As a developer working mostly with Python this comment makes no sense to me.

There are hundreds of libraries to deal with concurrency and/or parallelism in Python, asyncio, Celery and PySpark being the common ones.

All of them provide different approaches to concurrency because the language itself is not tight to one in particular.

These are all quite a lot harder to use than Go, and often they don't play well together. For example, there are lots of sync libraries (the Docker API, the AWS SDK, etc) that can't be turned async, so other folks have had to go through the trouble of forking and porting to async and since those other folks are often not affiliated with the original dev teams, who knows what the quality level of those libraries may be? We've also had a lot of problems with asyncio alone--often developers forgetting to await an async call or doing something (I'm not sure what exactly) that causes processes to hang indefinitely. It's all quite a lot more complex than Go's concurrency model.

And all of that is really just I/O parallelization; there's also CPU parallelization, and I don't believe Python has anything that's quite as easy as "Do these two things in parallel". Pretty much everything requires a lot of marshalling and process management which can easily slow a program down instead of improving it.

Python is great for a lot of things, and the community has found many creative workarounds for its shortcomings, but Go beats Python in I/O and CPU parallelism handily.

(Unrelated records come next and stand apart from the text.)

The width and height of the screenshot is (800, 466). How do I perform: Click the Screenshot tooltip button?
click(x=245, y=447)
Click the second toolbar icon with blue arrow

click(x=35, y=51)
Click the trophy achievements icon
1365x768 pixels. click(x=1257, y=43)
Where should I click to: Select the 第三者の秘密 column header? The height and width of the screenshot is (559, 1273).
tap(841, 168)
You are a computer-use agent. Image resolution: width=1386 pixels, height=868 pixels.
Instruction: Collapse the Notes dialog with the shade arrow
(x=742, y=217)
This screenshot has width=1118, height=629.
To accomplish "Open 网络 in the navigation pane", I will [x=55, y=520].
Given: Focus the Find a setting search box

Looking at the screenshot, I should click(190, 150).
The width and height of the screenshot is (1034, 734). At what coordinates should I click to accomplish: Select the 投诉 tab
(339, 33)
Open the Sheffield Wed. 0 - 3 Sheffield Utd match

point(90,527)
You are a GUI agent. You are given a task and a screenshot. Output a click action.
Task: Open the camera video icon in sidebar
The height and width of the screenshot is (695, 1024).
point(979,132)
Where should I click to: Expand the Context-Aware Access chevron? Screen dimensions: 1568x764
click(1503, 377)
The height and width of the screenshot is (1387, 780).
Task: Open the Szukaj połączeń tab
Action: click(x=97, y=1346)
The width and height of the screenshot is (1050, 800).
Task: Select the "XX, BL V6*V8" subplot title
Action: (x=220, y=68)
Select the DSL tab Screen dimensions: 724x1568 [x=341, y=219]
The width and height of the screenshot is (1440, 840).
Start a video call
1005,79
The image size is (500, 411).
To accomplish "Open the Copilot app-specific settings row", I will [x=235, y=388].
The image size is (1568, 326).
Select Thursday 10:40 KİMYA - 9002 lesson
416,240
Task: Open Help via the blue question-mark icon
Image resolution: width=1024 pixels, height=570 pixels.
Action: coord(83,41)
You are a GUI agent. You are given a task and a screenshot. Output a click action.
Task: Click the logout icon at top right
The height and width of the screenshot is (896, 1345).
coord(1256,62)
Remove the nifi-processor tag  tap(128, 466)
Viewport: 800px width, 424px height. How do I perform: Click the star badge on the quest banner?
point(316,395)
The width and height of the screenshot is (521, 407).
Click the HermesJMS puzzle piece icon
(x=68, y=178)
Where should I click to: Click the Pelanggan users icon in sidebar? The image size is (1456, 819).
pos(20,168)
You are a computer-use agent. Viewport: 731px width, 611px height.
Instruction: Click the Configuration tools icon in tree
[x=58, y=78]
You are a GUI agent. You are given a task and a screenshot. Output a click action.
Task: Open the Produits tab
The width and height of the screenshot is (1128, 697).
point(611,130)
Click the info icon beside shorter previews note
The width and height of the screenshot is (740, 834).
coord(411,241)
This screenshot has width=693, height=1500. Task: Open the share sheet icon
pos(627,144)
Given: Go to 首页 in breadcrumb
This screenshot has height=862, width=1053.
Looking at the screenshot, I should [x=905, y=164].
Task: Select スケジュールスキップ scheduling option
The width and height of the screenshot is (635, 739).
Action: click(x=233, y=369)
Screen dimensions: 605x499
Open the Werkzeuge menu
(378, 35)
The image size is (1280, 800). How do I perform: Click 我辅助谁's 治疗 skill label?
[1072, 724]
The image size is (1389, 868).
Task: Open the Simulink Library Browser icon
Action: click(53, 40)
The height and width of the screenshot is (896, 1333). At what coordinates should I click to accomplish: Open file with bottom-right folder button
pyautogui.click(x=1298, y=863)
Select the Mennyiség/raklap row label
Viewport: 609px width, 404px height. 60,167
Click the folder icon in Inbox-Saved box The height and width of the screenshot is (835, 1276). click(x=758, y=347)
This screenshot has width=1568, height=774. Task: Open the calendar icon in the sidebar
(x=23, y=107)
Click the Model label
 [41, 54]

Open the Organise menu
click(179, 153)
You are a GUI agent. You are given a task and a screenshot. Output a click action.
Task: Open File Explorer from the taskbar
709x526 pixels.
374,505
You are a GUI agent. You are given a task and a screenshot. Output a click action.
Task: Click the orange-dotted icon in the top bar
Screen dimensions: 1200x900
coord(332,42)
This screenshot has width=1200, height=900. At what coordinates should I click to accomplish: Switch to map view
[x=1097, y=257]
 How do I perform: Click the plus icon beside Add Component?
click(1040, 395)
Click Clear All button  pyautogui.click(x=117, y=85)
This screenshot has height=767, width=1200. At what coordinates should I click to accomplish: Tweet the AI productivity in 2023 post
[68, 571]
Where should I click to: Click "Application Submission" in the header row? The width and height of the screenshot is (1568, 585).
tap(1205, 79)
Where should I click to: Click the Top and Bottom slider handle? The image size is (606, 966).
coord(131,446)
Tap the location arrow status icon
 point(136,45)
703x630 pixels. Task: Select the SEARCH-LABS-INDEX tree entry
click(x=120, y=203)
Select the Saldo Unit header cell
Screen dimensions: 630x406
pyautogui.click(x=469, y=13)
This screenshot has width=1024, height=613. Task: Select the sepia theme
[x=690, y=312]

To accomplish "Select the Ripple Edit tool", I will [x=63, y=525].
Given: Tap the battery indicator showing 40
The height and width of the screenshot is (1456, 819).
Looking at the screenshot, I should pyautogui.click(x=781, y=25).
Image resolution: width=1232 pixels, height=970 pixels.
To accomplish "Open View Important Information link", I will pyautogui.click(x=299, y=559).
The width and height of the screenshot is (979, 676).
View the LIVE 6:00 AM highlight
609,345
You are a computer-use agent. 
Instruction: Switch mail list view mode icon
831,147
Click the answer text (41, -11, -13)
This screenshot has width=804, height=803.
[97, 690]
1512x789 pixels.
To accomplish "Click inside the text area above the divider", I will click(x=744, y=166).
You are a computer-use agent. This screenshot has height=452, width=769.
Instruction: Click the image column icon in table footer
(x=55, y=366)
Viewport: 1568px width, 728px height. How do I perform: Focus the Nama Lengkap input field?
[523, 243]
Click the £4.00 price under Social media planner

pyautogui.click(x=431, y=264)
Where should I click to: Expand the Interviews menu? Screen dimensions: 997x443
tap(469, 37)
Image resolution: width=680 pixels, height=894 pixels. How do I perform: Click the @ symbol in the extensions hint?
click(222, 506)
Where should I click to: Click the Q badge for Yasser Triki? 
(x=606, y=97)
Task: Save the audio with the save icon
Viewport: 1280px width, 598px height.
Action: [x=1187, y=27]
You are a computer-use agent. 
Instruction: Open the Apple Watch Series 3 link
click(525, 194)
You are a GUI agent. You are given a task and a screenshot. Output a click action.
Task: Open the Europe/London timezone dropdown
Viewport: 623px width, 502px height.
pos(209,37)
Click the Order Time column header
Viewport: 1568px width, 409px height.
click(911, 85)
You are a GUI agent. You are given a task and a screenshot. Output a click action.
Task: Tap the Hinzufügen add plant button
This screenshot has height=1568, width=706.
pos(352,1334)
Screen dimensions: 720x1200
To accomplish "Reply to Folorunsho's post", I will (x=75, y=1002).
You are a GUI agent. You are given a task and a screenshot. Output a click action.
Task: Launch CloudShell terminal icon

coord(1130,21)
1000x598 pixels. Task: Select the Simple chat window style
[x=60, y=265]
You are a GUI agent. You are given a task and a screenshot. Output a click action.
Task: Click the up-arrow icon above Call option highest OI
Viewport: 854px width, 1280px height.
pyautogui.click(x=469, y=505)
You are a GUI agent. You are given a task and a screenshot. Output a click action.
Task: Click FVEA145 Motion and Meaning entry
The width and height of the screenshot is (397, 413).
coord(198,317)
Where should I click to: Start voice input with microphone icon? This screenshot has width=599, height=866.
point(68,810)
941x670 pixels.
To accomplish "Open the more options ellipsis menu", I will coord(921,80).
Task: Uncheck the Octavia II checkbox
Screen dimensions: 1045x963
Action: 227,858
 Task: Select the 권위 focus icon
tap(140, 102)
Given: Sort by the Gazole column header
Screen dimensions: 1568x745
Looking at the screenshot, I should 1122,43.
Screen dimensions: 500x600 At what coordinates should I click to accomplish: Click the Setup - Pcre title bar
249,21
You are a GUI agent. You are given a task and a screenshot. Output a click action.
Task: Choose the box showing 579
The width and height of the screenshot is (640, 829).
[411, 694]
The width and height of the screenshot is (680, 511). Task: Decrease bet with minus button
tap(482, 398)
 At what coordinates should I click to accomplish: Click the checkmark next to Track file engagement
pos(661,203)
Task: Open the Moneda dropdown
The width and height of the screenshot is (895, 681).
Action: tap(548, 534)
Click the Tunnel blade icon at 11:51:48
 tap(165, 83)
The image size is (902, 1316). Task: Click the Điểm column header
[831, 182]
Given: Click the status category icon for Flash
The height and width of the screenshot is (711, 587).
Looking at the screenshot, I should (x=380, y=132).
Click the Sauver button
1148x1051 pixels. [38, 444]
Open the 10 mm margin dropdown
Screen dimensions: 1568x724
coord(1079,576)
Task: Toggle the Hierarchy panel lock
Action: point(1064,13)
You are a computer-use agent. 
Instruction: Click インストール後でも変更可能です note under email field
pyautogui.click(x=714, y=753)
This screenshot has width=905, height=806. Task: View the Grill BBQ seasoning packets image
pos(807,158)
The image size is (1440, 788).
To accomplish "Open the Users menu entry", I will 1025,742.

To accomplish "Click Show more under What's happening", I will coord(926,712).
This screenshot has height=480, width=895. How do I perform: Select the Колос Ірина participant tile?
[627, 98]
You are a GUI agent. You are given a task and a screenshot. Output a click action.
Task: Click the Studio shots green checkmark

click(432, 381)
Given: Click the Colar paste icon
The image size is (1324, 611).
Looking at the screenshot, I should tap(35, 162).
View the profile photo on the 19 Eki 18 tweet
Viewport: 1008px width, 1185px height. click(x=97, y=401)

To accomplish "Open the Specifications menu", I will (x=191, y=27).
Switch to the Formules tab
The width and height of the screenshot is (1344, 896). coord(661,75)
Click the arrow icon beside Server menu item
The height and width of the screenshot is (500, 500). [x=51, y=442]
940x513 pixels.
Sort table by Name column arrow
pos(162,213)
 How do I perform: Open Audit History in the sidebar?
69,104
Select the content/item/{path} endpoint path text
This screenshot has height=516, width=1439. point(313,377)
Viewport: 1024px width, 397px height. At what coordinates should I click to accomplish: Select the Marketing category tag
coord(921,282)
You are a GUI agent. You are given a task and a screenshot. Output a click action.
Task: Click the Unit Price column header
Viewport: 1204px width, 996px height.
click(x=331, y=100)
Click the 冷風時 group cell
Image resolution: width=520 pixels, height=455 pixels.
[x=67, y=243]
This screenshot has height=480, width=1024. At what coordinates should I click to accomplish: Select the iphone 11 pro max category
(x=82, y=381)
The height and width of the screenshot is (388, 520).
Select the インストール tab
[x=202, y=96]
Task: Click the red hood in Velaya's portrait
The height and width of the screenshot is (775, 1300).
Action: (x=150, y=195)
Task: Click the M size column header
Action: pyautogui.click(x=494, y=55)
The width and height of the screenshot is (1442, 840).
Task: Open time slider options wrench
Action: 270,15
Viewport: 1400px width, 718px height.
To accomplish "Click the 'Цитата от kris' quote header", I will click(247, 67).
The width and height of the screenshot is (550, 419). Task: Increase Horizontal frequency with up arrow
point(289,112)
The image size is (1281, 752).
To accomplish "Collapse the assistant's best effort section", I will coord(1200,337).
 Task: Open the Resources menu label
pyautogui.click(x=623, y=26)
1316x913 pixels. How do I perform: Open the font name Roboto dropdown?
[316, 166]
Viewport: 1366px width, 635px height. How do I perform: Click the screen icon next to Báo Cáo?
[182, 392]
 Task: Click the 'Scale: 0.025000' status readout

While I agree that python isn't ideal beyond a certain scope, I think you're overstating how bad it is. My team and I have built a number of non-trivial machine learning products with pipelines that use both the ThreadPool and ProcessPool components successfully. The headaches we have are related more to the fact that Python is dynamic than its concurrency story.
OP probably is overstating a bit, but it is hard to efficiently parallelize computation in Python. For example, if you have a large Python object graph that you need to compute over, you can't easily parallize the computation without paying some significant serialization cost. You can probably alleviate that by carefully choosing algorithms that minimize the amount of serialization per worker process, but at the end of the day, all of this is still quite a lot harder than using shared memory and goroutines. And not to mention Go is 1-2 orders of magnitude faster than Python in single-threaded execution... Python is great for lots of things, but efficient parallel programming in Python is _hard_, even if there are a handful of cases where it's not so hard.
I successfully do concurrent+parallel computing with Python using asyncio combined with ProcessPoolExecutor. I can see why perhaps that doesn't scratch your itch, but it sure scratches my web-crawling itch.